I couldn't find a good enough shot of the back. That said, I love the arches, the warm color of the brick, the fact that the rotunda is named after Jackie Robinson. What, really, is not to like? I feel certain, after having just yesterday watched J. Santana bean out 5+ innings of one run ball then hand the one-run lead to the bullpen for safekeeping (the safekeeping of which they executed beautifully on a cold, nasty day), that the Mets are World Series bound.

Now look at this:



Oy gevalt! It reminds me of the stadium in Munich where they held the 1932 Olympics:



Substitute that weird statue for the Big Bat and I think we have something here.

Anyway, there's an arrogance to the architecture of Yankee Stadium that I find off-putting. It speaks of riches beyond belief. And the assumption that with riches comes wisdom. It is an arrogance so weighty not even the legitimacy of twenty-something World Series championships can support it. A Steinbrennerian Ozymandius.

I met a traveler from an antique land
Who said: "Two vast and trunkless legs of stone
Stand in the desert... Near them, on the sand,
Half sunk a shattered visage lies, whose frown,
And wrinkled lip, and sneer of cold command,
Tell that its sculptor well those passions read
Which yet survive, stamped on these lifeless things,
The hand that mocked them and the heart that fed;
And on the pedestal these words appear:
My name is Ozymandius, King of Kings,
Look on my works, ye Mighty, and despair!
Nothing beside remains. Round the decay
Of that colossal wreck, boundless and bare
The lone and level sands stretch far away.

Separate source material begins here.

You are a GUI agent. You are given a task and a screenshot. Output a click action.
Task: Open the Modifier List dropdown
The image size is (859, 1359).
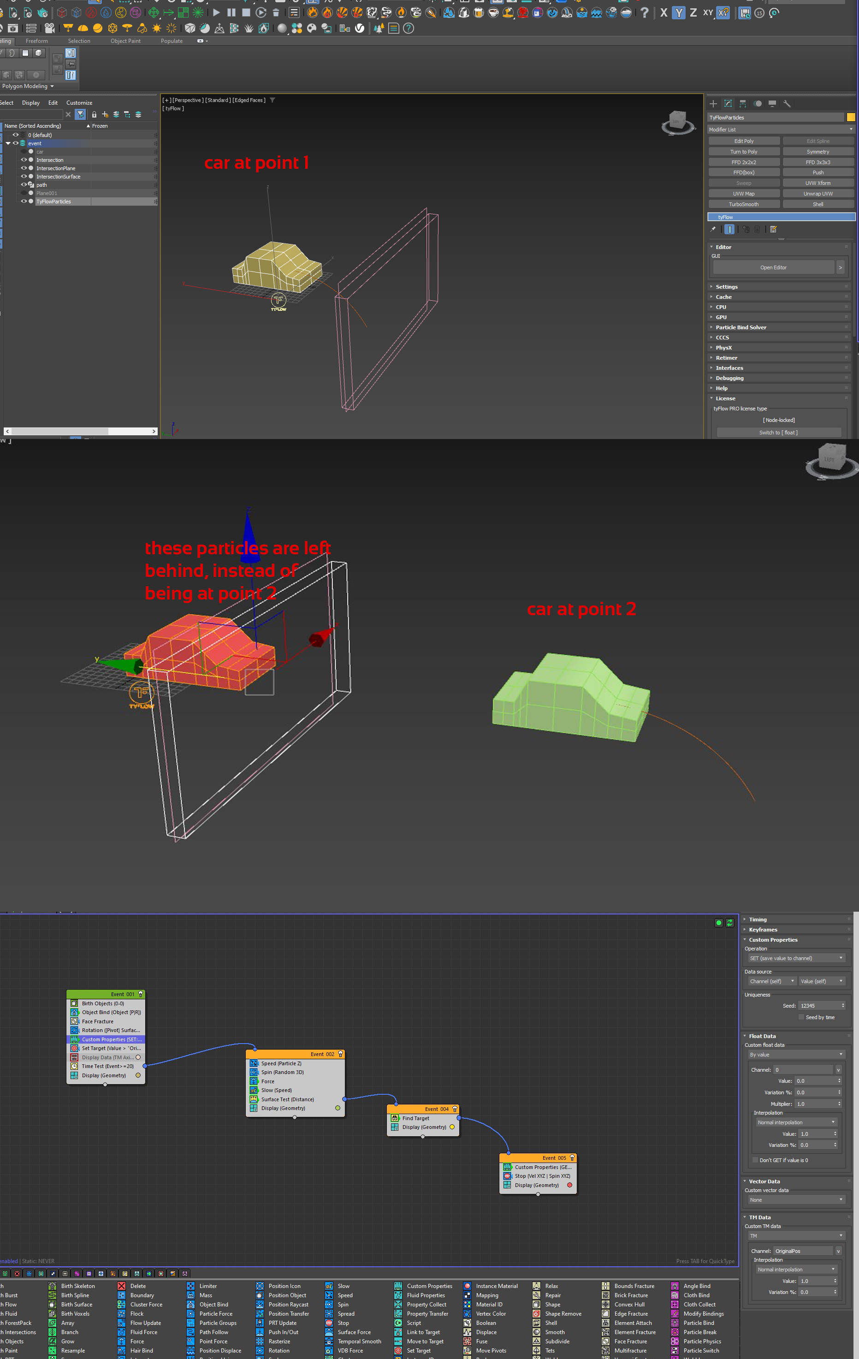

I like flush-right for sonnets. You?

In closing, I'll paraphrase the Bible. Something along the lines of "It's easier for a camel to pass through the eye of a needle than for a rich man to get to heaven." Something like that.

The moral?

Before I get to the moral, I should say that, in a perfect world, I would have inserted two or three paragraphs connecting the biblical quote to the arrogance of the Steinbrenners, but I just don't have the energy.

So the moral? Mets fans go to heaven. Yankee fans go to hell.

Wow.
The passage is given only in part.